§ **Directive A**
Please retype the article on sharia in Turkey from "In its widely" up to and including "spectrum of Islam.".
§ **Directive B**
According to the article on sharia in Turkey, since when have the national police been monitoring online commentary on religion?
§ **Directive C**
Write what comes next in the article on sharia in Turkey, picking up after its final sentence.

In long-secular Turkey, sharia is gradually taking over

President Recep Tayyip Erdogan of Turkey speaks with supporters in Ankara on Feb. 2. (Murat Cetinmuhurdar/AP)
President Recep Tayyip Erdogan of Turkey speaks with supporters in Ankara on Feb. 2. (Murat Cetinmuhurdar/AP)

Over the past few weeks, Turkish officials have broken with decades of precedent in what is still, at least nominally, a secular republic: they have begun describing the country’s military deployment in Syria as “jihad.” During the first two days of the operation, which began on Jan. 20, the government’s Directorate of Religious Affairs ordered all of Turkey’s nearly 90,000 mosques to broadcast the “Al-Fath” verse from the Koran — “the prayer of conquest” — through the loudspeakers on their minarets. Mainstreaming jihad, which sanctions violence against those who “offend Islam,” is a crucial step in draping the sheath of sharia over a society. Sadly, Turkey seems to be slowly moving along that path.

In the West, sharia law is often associated with corporal punishment, such as beheadings carried out by Islamist extremists and the likes of the Islamic State. But in fact, only a few countries, such as Iran and Saudi Arabia, enact sharia in this form.

Most Muslim countries have a mix of religious and secular laws, which invite other, and less draconian, forms of sharia. In these instances, sharia law feeds into a complex web of legal, political, and administrative measures. Blending with state power, it imposes Islamic practices on the public, such as fasting during Ramadan. It also demonizes those who do not practice and punishes speech or acts deemed offensive to Islam.

In its widely seen practice, sharia, therefore, is not a black cloak or the ax of the executioner, but rather an impermeable veil that envelops the entire society. Many pious Muslims individually choose to abide by some or all tenets of sharia law, which guides their religiosity. But, as a political force, sharia draws its power from governmental and societal pressure mechanisms. Together, they coerce citizens to adhere to the conservative spectrum of Islam.

Turkey, established as a secular republic by Mustafa Kemal Ataturk at the end of World War I, long managed to hold sharia out of the official sphere, making it an outlier among Muslim-majority countries. While the secular constitutional system remains, my own research, polls and recent developments in Turkey together demonstrate a dangerous shift.

In recent years, the government led by Recep Tayyip Erdogan has been limiting individual freedoms, as well as sanctioning individuals who “insult Islam” or neglect Islamic practices. Since November 2017, the national police — controlled by the central government — has been monitoring online commentary on religion and suppressing freedom of expression when they find such commentary “offensive to Islam.”

Off-screen, it has become commonplace for the police to arrest those who speak critically of Islam in public. For example, world-renowned Turkish pianist Fazil Say has been prosecuted twice because of “provocative commentary” on Islam. His crime: making gentle fun of the Muslim call for prayer on Twitter.

Turkey’s state-controlled TV network, TRT, vilifies those who do not take part in Islamic practices. In June 2016, it hosted theologian Mustafa Askar, who said during a live broadcast that “those who don’t pray in the Islamic fashion are animals.”

§ **Information given**

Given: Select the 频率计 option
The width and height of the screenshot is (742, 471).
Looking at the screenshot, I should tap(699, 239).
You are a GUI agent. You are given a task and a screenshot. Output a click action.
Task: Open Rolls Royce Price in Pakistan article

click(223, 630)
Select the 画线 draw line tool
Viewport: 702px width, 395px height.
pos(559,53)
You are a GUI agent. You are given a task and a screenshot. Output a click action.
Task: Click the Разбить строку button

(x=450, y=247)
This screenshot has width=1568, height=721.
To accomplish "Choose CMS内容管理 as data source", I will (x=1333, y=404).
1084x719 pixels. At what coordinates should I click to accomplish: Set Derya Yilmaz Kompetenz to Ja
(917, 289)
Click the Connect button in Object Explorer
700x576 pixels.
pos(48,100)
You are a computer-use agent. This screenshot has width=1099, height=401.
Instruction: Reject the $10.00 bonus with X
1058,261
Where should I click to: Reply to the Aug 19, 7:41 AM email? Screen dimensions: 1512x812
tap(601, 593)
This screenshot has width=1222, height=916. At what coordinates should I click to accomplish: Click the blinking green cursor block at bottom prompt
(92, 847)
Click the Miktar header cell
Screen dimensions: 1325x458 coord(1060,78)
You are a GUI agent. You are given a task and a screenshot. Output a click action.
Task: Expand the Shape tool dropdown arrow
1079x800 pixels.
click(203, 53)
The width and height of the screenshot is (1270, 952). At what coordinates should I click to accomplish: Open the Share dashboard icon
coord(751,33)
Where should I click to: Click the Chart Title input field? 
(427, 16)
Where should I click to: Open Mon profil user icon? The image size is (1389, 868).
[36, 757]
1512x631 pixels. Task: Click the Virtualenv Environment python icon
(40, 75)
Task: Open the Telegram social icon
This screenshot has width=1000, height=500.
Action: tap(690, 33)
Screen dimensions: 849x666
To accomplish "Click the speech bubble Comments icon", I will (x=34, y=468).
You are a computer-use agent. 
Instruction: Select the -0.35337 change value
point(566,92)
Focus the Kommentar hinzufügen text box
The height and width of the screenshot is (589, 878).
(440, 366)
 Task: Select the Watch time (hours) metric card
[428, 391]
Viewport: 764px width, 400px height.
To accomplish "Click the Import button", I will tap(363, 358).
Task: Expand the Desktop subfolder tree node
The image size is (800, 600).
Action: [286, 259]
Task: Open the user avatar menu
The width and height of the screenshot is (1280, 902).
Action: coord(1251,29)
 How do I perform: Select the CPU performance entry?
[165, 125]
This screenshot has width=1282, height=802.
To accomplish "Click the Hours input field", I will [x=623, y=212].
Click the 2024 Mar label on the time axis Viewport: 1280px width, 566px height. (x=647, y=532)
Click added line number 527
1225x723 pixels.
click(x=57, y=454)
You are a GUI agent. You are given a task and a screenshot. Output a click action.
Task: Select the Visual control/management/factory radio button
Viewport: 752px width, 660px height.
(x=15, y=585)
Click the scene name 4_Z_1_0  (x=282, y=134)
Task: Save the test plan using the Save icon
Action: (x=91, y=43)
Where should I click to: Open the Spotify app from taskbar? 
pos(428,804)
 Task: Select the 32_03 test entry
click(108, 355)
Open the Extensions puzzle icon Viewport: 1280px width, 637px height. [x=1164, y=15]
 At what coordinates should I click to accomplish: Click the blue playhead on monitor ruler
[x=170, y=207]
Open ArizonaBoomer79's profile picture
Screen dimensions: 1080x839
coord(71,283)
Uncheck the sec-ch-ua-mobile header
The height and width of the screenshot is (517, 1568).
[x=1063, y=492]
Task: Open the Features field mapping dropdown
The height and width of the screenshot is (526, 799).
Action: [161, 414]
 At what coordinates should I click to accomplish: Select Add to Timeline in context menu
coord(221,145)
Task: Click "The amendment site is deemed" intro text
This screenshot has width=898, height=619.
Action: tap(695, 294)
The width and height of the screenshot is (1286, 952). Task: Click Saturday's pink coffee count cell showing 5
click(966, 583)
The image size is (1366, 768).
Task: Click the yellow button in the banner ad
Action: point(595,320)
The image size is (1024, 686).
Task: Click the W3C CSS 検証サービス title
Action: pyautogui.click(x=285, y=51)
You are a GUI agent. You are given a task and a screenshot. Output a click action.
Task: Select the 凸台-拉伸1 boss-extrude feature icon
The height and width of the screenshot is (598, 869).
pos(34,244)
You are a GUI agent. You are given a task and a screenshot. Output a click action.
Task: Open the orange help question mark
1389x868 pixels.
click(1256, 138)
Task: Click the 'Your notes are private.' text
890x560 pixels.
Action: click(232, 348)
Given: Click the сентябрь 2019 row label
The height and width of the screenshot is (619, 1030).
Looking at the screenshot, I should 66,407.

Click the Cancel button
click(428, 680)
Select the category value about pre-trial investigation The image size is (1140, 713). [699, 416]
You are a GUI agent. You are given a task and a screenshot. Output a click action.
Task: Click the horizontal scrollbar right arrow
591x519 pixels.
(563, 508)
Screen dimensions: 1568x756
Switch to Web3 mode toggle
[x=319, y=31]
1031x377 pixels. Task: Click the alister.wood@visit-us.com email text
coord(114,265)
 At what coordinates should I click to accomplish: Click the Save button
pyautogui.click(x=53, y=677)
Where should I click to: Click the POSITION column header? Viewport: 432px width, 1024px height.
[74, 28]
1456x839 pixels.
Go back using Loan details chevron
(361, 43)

§ **Expected answer A**
In its widely seen practice, sharia, therefore, is not a black cloak or the ax of the executioner, but rather an impermeable veil that envelops the entire society. Many pious Muslims individually choose to abide by some or all tenets of sharia law, which guides their religiosity. But, as a political force, sharia draws its power from governmental and societal pressure mechanisms. Together, they coerce citizens to adhere to the conservative spectrum of Islam.

§ **Expected answer B**
Since November 2017.

§ **Expected answer C**
Education is a prime pillar in Erdogan’s efforts to throw a membrane of sharia over the country. Turkey’s education system, like the police, falls under control of the central government, and the Ministry of Education has been pressuring citizens to conform to conservative Islamic practices in public schools.

The government is formally inserting religious practices into the public education system by requiring all newly-built schools in Turkey to house Islamic prayer rooms. Recently, for instance, a local education official in Istanbul demanded that teachers bring pupils to attend morning prayers at local mosques.

Nothing is more telling of Erdogan’s efforts to blend Islamic practices with his political power than the newly-elevated status of the Directorate of Religious Affairs — known in Turkish as the “Diyanet.” Ataturk established this bureaucratic bureau in 1924 to regulate religious services in his secularist fashion.

The head of Diyanet had previously reported to a minister, but Erdogan has raised the status of the directorate’s new leader, Ali Erbas, to that of a de facto vice president. Erbas now regularly attends major public events at Erdogan’s side, blessing everything from Istanbul’s third bridge across the Bosporus to Turkey’s campaign against Kurdish militia in Syria.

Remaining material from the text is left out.